The Saudis woke up in alarm Friday, May 22 when a suicide bomber blew himself up in a Shiite Mosque in the oil-rich eastern Qatif region. The kingdom had obviously been invaded by secret ISIS cells, which were evidently being activated to ignite the Shiite minority into sectarian conflict with the Sunni crown in Riyadh. This uprising would force the world’s biggest oil exporter to wind down production.
When ISIS overran Ramadi in Iraq and Palmyra in Syria this week, there, too, territory was not the sole objective. Both acquisitions brought the terrorists closer to a grab for Middle East energy resources.

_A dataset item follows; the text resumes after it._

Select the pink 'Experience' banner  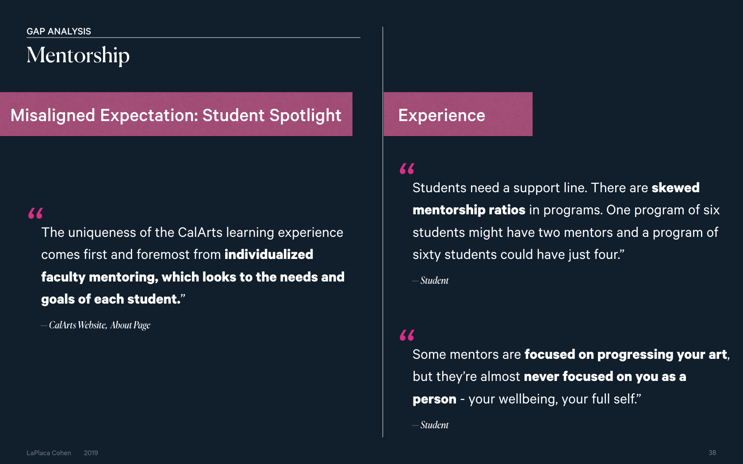tap(458, 114)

By now, the Islamists not only control three-quarters of Syria, but also 90 percent of its oil, including the al-Furat, al-Omar and Deir Zour fields, which have a combined capacity of 114,000 bpd, although present production runs at roughly 15,000 to 30,000 bpd.

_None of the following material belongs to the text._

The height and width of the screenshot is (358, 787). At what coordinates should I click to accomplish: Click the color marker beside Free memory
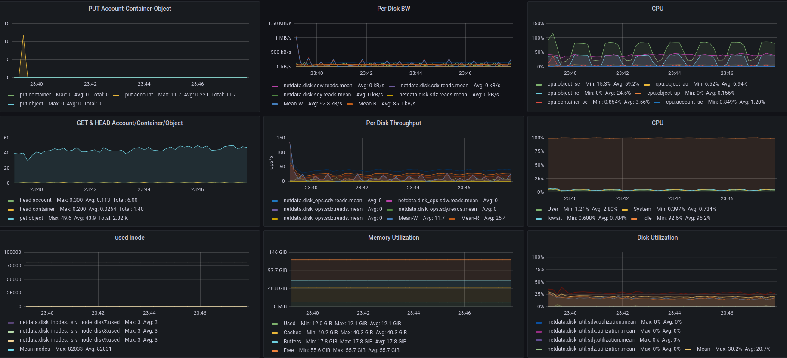pyautogui.click(x=275, y=351)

Another half dozen fields have been commandeered in northern Iraq: Ajeel, Himrin, Ain Zalah, Safiyah, Batmah and Qayara, which have a combined capacity of 175,000 bpd and are now producing up to 10,000 bpd.
Not just looting but also sabotaging the enemy’s oil
The Islamists’ lack of technical skills for running the fields poses a great risk of damage to infrastructure.
Nonetheless, they are raking in $10 million to $15 million a day in black market oil revenues – some say as much as $20 – depending on fluctuations in production.
And so John Cantlie’s estimate of “billions of dollars in the bank” is not far-fetched.
But not satisfied with their net gains from the pirated oil fields, ISIS has turned to attacking the resources of its targeted enemies to deprive them of revenue. This tactic is integrated in their Middle East war strategy and highlights the critical importance they attach to oil as a prime strategic and financial asset.
The attack in Qatif was aimed at disrupting the Saudi oilfields by getting at its Shiite workforce.
In Iraq, they are starting fires at the important oil refineries in Baiji.
In central and eastern Libya, Islamists affiliated with ISIS have moved from pillaging facilities to sabotaging them and destroying the oil cargoes destined for export. They are focusing on the fields run as joint ventures with Western companies.
The Middle East as the world’s primary source of oil is under Islamist terrorist assault.
Pillaging Afghanistan’s uranium and precious stones
ISIS has extended its looting-cum-sabotage drive to Afghanistan. Almost unnoticed in the West, the Islamists are moving in on the northern and western provinces, their path smoothed by spending lucre looted from the Middle East on bribing local tribes, militias and villages to pledge their loyalty to Abu Bakr al-Baghdadi and fight the Taliban under his black flag.
In 2010, Afghanistan was estimated to have one trillion dollars worth of untapped mineral deposits. Since then, the US has been sinking $40 million dollars a year in developing these resources, calculating their potential yield for the struggling country as worth app. $2 billion a year.
The two provinces ISIS has targeted were chosen for their promise of rich pickings: Faryab on the border of Turkmenistan, for its wealth of untapped uranium, gas, oil, salt, alabaster and marble; Farah province in the west, for its abundant natural gas, crude oil, precious and semiprecious stones, salt and sulfur.
Selling these treasures on the black market would further bloat ISIS’s ill-gotten fortune.